Then, they dominated last week in Chicagoland en route to a 1-2 finish and having three cars in the top four overall.

So, will the Chevy drivers work together and get their second straight win of the year?

Manufacturer Teamwork

Speaking of drivers working together, will Daytona be another superspeedway race to where it’s Toyota vs. Chevrolet vs. Ford? See, the Fords worked together to perfection in the Fall race at Talladega last year. Stewart-Haas Racing executed the draft as perfectly as one could.

That made others take notice.

During Speedweeks, everyone knew that Fords had strength in numbers. If they all teamed up again, which they tried to do so, they’d be tough to stop. In order to slow them down, Chevy and Toyota had to work together and try to separate the Ford’s up front. If you let them all take the high line and line up in a draft together, it would be game over.

So, Hendrick Motorsports and Joe Gibbs Racing set up an alliance. Yes, two rival manufacturers in Chevy and Toyota worked together to break up the Ford party. It worked too.

JGR finished 1-2-3 in the Daytona 500.

But, Chevy was somewhat mad at that too though. They prefer their teams to work together and not to help the Toyota’s. So much so, a prerace meeting before the Talladega race in the spring between all Chevy teams and drivers took place.

It paid off.

Hendrick Motorsports finished 1-2 at Talladega in April.

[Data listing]
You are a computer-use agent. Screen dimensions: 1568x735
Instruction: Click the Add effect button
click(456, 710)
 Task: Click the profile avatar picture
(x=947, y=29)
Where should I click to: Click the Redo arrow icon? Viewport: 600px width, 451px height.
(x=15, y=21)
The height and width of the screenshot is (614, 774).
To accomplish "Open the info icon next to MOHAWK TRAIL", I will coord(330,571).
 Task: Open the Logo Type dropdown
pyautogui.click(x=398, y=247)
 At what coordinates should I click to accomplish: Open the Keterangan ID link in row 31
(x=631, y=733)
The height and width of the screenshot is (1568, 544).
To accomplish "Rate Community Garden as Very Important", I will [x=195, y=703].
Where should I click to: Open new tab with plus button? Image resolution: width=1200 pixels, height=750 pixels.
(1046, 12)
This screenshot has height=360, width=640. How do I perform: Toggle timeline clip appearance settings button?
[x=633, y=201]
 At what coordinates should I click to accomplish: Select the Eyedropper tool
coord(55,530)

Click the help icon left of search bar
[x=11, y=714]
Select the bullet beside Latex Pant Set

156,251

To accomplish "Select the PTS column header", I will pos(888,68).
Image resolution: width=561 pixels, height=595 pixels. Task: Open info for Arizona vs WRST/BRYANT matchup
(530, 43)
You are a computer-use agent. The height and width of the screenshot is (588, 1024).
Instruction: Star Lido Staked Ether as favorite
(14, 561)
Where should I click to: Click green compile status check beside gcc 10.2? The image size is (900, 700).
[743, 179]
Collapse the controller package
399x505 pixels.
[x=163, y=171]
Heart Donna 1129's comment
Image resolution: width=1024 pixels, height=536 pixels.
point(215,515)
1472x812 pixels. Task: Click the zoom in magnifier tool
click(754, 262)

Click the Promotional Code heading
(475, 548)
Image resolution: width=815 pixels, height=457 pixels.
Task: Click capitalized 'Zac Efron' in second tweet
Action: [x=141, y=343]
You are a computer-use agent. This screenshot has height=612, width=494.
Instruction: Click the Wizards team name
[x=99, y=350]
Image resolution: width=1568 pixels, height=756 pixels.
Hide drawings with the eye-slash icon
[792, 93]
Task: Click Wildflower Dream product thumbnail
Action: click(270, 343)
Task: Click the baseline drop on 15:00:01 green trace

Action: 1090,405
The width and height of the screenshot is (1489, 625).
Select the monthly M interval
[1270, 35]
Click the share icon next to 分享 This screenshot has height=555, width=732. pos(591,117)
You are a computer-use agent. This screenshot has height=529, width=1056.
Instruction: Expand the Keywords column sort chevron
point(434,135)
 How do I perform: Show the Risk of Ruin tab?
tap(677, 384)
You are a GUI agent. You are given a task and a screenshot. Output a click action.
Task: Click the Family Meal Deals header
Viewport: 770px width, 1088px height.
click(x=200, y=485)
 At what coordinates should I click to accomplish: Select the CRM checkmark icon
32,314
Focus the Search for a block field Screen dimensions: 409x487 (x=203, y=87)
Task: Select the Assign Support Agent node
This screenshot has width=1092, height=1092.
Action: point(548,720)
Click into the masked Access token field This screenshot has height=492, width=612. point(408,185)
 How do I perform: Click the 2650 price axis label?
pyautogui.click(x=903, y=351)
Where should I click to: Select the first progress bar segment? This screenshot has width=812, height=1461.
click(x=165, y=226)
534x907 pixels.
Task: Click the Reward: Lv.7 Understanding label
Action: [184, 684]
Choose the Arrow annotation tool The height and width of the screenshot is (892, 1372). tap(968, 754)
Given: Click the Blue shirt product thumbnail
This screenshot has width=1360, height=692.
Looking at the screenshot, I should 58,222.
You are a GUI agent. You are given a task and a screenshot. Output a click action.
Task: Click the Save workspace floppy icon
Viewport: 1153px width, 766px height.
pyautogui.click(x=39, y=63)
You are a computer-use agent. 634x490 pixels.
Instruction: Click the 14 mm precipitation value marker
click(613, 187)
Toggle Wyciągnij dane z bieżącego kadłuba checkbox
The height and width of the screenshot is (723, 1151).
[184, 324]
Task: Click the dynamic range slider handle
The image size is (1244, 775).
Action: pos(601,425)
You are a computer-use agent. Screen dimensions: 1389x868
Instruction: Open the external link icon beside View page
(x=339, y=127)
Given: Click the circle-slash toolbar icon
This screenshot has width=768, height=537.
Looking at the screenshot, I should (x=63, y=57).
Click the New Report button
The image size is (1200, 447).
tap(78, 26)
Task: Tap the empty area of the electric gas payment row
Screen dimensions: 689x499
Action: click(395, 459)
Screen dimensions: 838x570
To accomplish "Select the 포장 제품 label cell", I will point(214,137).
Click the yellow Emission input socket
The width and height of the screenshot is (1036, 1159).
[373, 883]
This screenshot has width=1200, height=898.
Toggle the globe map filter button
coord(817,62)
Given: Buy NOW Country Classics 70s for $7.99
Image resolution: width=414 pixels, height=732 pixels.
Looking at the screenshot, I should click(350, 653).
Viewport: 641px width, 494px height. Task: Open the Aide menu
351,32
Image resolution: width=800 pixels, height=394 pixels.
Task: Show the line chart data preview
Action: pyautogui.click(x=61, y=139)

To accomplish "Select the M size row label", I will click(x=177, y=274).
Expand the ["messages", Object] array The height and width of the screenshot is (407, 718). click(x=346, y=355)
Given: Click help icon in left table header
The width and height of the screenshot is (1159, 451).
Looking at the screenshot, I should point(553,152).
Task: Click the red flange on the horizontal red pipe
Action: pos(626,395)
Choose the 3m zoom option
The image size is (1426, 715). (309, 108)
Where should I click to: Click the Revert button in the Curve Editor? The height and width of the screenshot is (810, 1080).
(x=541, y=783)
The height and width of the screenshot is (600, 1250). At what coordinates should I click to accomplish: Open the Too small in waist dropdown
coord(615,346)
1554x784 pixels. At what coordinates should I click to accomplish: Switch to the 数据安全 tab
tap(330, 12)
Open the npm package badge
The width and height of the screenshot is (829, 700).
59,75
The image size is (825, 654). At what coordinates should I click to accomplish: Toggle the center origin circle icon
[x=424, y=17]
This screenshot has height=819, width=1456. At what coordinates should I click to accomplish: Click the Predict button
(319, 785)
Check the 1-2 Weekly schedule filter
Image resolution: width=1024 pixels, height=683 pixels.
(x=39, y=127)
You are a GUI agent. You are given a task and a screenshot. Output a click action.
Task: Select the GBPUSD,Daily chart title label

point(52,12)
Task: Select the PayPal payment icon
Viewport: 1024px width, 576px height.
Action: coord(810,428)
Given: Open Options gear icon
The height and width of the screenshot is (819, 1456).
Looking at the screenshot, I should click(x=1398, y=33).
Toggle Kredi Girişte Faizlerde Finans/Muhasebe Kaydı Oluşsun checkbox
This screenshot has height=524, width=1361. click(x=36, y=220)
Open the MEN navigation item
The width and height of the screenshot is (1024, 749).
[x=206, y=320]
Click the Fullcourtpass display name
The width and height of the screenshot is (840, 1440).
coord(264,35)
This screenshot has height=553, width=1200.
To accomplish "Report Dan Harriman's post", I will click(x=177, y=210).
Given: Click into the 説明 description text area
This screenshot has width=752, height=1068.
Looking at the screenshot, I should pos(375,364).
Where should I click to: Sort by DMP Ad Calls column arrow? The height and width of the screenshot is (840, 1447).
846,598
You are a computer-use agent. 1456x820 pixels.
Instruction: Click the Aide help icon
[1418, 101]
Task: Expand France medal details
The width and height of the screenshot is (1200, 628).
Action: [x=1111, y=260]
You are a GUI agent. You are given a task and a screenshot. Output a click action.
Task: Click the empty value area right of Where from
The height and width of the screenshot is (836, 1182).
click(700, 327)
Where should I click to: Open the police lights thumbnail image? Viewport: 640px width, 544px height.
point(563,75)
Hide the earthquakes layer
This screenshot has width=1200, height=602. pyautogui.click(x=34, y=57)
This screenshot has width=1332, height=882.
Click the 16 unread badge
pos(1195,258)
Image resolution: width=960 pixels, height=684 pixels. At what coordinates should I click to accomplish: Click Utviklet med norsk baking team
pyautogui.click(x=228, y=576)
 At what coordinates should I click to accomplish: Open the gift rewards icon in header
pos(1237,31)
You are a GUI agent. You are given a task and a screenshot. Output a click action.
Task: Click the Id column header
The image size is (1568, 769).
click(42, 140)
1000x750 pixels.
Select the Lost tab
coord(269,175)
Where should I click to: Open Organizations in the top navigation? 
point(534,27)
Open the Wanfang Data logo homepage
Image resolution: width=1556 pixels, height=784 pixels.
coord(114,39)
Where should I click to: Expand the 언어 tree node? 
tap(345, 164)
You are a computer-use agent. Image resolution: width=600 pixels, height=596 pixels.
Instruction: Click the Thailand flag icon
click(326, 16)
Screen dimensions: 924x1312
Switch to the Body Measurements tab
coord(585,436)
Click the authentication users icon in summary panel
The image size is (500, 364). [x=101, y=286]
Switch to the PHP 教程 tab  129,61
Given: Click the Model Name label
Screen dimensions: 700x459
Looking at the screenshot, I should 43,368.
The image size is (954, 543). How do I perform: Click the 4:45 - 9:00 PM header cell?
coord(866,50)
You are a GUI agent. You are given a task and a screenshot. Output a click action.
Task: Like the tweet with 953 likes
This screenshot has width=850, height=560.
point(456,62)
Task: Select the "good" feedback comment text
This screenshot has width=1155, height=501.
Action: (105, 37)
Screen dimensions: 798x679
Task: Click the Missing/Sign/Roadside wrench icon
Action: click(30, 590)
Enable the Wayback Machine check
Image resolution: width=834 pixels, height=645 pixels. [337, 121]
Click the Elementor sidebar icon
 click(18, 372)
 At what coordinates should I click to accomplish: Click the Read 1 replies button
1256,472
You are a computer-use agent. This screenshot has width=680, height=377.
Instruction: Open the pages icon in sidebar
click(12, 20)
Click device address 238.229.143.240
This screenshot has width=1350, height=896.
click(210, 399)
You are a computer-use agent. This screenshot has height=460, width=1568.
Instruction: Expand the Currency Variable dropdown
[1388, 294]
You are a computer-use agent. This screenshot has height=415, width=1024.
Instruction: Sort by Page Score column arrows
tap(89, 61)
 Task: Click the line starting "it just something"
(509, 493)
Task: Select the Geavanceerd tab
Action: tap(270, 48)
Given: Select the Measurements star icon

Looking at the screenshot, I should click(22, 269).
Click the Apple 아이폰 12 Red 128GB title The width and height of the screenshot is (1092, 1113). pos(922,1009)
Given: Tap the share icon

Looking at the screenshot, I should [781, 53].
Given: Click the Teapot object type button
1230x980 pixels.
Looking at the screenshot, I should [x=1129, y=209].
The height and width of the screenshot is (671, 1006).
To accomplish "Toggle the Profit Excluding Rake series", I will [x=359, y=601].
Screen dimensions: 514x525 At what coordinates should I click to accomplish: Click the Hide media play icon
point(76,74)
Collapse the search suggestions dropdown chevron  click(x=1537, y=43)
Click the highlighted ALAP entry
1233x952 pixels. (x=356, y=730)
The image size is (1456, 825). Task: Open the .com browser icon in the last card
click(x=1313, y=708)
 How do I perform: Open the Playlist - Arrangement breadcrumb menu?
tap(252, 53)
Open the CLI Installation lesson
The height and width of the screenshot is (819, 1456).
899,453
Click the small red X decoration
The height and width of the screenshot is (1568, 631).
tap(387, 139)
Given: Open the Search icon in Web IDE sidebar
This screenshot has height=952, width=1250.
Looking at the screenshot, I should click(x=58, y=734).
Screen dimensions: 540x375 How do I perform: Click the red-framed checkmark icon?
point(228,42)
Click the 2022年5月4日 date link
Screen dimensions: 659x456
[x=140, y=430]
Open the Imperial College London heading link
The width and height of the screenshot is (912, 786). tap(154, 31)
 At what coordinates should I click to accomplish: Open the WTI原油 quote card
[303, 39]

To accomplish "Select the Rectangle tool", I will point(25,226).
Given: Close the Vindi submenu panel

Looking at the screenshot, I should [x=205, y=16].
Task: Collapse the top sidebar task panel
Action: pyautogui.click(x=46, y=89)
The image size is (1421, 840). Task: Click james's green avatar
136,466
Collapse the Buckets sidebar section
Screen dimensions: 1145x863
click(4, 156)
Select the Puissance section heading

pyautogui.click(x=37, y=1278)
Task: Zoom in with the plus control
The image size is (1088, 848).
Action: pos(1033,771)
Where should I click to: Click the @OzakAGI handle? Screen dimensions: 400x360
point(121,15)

TASKS FOR THIS EXERCISE
1. In the NASCAR passage, condense the paragraph beginning "During Speedweeks, everyone knew" into a short bulleted list that keeps its main facts.
2. Pick up the NASCAR passage right after its final sentence and keep writing.
Nothing in the data listing is needed here.

ANSWERS PER TASK
1.
- During Speedweeks, the Fords were known to have strength in numbers.
- If they teamed up again, as they tried to, they would be hard to stop.
- To slow them, Chevy and Toyota had to cooperate and split up the Fords at the front.
- Letting the Fords take the high line and draft together would have ended the race for everyone else.

2.
Toyota’s don’t have the numbers to hang. They will have six cars max in the field but five of which with a chance to win. If Chevy and Ford don’t work with them, then it’s an up hill battle for them to win.

Manufacturers and how they work together will be key to watch this weekend.

Playoff Bubble

Now that we’re nearing the midway mark of the 2019 season, the playoff race is heating up. We’ve still only had just seven drivers reach victory lane this year, meaning there’s 9 wildcard spots available at the moment. With only one superspeedway race left in the regular season and it being run this weekend, it’s likely we’re going to have a race among several drivers for some wide open playoff spots.

Currently, there are several drivers near the bubble.

Right now, William Byron is +39 in 12th. Kyle Larson is +35 behind him in 13th. Jimmie Johnson (+20), Daniel Suarez (+18) and Clint Bowyer (+15) are on the good side of the bubble. But, you have Erik Jones (-15), Ryan Newman (-20) and Ricky Stenhouse Jr. (-58) right there too. Jones and Stenhouse have won the ‘400 in each of the last two years. If someone 17th or worse in the standings wins, then the cutoff moves up a spot.

Suarez and Bowyer are separated by just three points. Johnson is only five points above them.

With such a slim margin, stage points are crucial now. That means strategy is going to be key as some drivers, like these ones in particular, may need to forego race wins and positioning for them and just get as many points as they can get.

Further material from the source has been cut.